◆ CONJUNTO DE TAREFAS:
**1.** Resuma em duas frases o texto abaixo sobre como um campo imaterial pode interagir com a matéria.
**2.** Prossiga o texto abaixo sobre como um campo imaterial pode interagir com a matéria, a partir da última frase apresentada.

◆ TRECHO SELECIONADO:
Como é que um campo imaterial pode interagir com a matéria

framesAlberto Mesquita Filho

 

Editorial - Integração IX(34):163-4,2003

É inconcebível que a matéria bruta inanimada possa, sem a mediação de alguma coisa, que não é material, atuar sobre e afetar outra matéria sem contato mútuo, como deve ser, se a gravitação no sentido de Epicuro for essencial e inerente a ela. E esta é uma razão pela qual desejo não me seja atribuída a gravidade inata.
Isaac Newton [1]

Conversa de Botequim

Em 19/8/03, na lista de discussão Conversa de Botequim da Internet brasileira [2], o professor José Carlos [3], ciente de que sou um defensor inveterado da física clássica genuinamente newtoniana, questionou-me sobre o famoso pensamento, acima reproduzido, de Isaac Newton. Sua dúvida era a seguinte:

Eu continuo querendo compreender melhor como é que um campo imaterial pode interagir com a matéria conforme as noções newtonianas de força.

Segue-se a minha resposta:

Caro professor

Não é fácil traduzir a justificativa em palavras. Tentarei, mas com a certeza de que numa certa etapa da explicação, quando estivermos diante do que poderia ser chamado a causa última, seremos forçados a adotar uma atitude pragmática.

Já citei, em mensagem anterior, qual seria o princípio fundamental a justificar a lógica de meus argumentos. Trata-se do princípio de Le Chatelier, da físico-química: Modificando-se uma das condições que definem o estado de um sistema em equilíbrio, o mesmo responde opondo-se a esta alteração. Note que é um princípio norteador, a exemplo do princípio da causalidade. Não se presta a um equacionamento imediato, a exemplo das leis da física. Ele é muito geral para comportar equações. Aliás, tenho notado que, por trás das leis da física, quase sempre é possível enunciar um princípio mais geral.

Esse princípio pode ser verificado não só na físico-química (lei da ação das massas), como na física (lei de Lenz, princípio de Arquimedes, ação e reação etc.) e até mesmo nas ciências humanas.

Eu diria ainda que o “andar no vácuo”, dos automobilistas, seria algo a corroborar o princípio de Le Chatelier. O carro da frente, ao ser acelerado, tenta se afastar do carro de trás. De alguma forma, o motorista da frente está tentando romper o equilíbrio, que representaria a manutenção da distância entre os carros (pela inércia pura e simples, os carros não acelerados deveriam conservar essa distância). De que maneira o sistema iria se opor a essa alteração? De alguma maneira impedindo o distanciamento dos carros. Como o carro da frente está sendo acelerado, alguma coisa como que puxaria o carro de trás, e é exatamente isso o que os automobilistas dizem acontecer.

◆ REGISTROS DE DADOS:

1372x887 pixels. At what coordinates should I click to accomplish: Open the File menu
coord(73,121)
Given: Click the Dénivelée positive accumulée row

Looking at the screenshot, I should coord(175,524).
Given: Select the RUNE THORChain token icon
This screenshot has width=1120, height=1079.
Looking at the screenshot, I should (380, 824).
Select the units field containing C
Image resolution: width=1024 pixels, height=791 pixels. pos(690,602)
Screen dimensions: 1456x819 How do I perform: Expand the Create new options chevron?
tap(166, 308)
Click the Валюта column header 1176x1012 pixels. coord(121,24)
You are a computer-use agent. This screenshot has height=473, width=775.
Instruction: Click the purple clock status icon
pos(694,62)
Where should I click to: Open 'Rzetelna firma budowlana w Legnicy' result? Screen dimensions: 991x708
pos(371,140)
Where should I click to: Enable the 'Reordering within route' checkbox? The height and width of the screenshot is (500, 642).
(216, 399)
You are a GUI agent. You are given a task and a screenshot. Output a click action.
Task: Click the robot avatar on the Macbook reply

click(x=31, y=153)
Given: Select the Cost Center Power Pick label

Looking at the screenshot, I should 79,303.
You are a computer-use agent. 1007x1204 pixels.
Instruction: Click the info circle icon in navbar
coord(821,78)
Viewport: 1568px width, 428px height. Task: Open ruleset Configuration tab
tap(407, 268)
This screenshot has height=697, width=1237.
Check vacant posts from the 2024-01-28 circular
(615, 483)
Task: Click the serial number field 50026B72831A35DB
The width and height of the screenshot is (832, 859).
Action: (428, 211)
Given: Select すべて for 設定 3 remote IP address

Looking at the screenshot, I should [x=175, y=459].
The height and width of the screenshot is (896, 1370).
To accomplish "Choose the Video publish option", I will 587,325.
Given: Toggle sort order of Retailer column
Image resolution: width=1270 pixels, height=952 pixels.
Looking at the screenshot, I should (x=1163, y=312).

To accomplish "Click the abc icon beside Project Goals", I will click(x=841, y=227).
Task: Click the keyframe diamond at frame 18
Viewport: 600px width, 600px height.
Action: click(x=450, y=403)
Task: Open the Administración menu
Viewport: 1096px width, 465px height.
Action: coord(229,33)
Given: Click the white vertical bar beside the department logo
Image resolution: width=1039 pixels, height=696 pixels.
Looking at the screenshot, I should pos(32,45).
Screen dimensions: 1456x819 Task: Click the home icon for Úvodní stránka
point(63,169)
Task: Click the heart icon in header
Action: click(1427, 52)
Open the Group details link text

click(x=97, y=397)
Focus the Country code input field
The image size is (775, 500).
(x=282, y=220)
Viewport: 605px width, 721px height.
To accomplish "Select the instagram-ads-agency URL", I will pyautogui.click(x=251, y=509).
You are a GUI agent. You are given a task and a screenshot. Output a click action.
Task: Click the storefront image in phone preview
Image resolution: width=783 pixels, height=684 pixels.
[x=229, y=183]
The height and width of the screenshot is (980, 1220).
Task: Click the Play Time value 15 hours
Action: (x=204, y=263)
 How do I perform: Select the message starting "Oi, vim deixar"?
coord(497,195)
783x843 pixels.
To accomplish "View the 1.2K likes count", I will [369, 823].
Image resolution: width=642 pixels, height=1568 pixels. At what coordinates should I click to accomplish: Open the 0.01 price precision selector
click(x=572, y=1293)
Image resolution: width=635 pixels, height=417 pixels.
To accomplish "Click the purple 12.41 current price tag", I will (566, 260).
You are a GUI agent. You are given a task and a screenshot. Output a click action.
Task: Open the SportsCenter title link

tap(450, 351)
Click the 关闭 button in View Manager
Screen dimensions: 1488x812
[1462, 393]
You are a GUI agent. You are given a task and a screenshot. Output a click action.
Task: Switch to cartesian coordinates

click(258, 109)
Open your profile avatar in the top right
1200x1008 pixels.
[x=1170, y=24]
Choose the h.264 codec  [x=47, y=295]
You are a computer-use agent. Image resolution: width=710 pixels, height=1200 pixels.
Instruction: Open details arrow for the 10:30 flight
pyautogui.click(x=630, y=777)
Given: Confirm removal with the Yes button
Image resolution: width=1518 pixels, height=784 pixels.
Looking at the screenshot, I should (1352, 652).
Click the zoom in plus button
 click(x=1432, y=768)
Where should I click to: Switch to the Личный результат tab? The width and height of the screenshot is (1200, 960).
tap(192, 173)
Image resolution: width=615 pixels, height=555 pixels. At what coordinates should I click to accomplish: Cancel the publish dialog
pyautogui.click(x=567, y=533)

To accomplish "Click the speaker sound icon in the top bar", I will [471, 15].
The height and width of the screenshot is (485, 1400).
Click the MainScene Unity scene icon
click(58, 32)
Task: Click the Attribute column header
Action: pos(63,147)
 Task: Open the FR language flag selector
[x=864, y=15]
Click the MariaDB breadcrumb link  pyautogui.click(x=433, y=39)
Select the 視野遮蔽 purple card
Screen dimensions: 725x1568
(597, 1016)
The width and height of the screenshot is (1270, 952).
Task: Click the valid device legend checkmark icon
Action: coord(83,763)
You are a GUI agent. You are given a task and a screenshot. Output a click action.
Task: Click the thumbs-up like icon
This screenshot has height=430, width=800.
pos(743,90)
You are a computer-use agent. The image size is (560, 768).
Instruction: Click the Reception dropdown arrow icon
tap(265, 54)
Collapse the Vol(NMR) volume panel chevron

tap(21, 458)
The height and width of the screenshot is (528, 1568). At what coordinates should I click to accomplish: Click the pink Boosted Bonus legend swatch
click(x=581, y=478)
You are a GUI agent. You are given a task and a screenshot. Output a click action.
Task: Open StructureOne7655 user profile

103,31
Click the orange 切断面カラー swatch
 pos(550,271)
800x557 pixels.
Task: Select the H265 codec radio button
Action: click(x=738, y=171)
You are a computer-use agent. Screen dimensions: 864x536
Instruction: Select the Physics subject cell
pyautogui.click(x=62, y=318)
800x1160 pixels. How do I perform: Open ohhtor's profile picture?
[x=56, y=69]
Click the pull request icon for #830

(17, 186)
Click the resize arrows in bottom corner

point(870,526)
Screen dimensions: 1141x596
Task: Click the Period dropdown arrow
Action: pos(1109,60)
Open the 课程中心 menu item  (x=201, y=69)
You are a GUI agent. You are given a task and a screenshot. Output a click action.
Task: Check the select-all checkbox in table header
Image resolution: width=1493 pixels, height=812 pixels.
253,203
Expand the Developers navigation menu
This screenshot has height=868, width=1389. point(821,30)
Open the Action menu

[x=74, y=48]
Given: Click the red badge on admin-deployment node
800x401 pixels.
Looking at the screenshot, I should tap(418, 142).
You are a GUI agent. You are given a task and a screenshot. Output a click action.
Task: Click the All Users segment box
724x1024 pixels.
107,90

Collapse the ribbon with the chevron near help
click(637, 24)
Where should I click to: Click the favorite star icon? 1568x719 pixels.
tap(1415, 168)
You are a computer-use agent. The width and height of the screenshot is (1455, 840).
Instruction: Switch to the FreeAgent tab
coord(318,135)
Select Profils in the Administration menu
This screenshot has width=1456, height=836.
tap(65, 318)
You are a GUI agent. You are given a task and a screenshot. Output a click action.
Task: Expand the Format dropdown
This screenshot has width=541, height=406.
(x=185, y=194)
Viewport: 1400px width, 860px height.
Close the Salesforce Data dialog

◆ RESPOSTAS ÀS TAREFAS:
**1.** Em uma lista de discussão, um professor perguntou ao autor como um campo imaterial pode interagir com a matéria segundo as noções newtonianas de força, tendo em vista um pensamento de Isaac Newton sobre a gravitação. Na resposta, o autor apoia seus argumentos no princípio de Le Chatelier, segundo o qual um sistema em equilíbrio se opõe a qualquer alteração, e o ilustra com o "andar no vácuo" dos automobilistas, em que o carro de trás parece ser puxado pelo carro da frente quando este acelera.

**2.**
É perfeitamente possível explicar isso sem a necessidade de se apelar para o princípio de Le Chatelier, mas quero salientar que o princípio prevê esse acontecimento. Foi nesse sentido que disse tratar-se de um princípio “norteador”. Ele funciona, e isso é o que importa. Se nos guiarmos por esse pragmatismo, poderemos nos contentar com o princípio e deixar a explicação de lado.

Será que o princípio seria válido sempre? Em outras palavras: de posse do princípio poderíamos prever acontecimentos ainda não observados ou então já observados, mas ainda sem outra explicação lógica e convincente?

Imagine duas partículas idênticas, situadas num vácuo perfeito, e ambas em repouso em relação a um observador. Imagine mais, que essas partículas sejam realmente elementares e, como tais, ainda não sejam capazes de gerar a gravitação. Absurdo? Nem tanto. Se eu acho que seria possível explicar a gravitação no sentido apontado por Newton, a gravitação não seria inata e inerente à matéria. Logo, a matéria por si só não atrai a matéria, mas somente passará a atrair quando ganhar um certo grau de complexidade, quando adquirir as características do que conhecemos como matéria macroscópica, pois esta sim, comprovadamente exerce atração gravitacional, como demonstrado, se não me falha a memória, por Cavendish.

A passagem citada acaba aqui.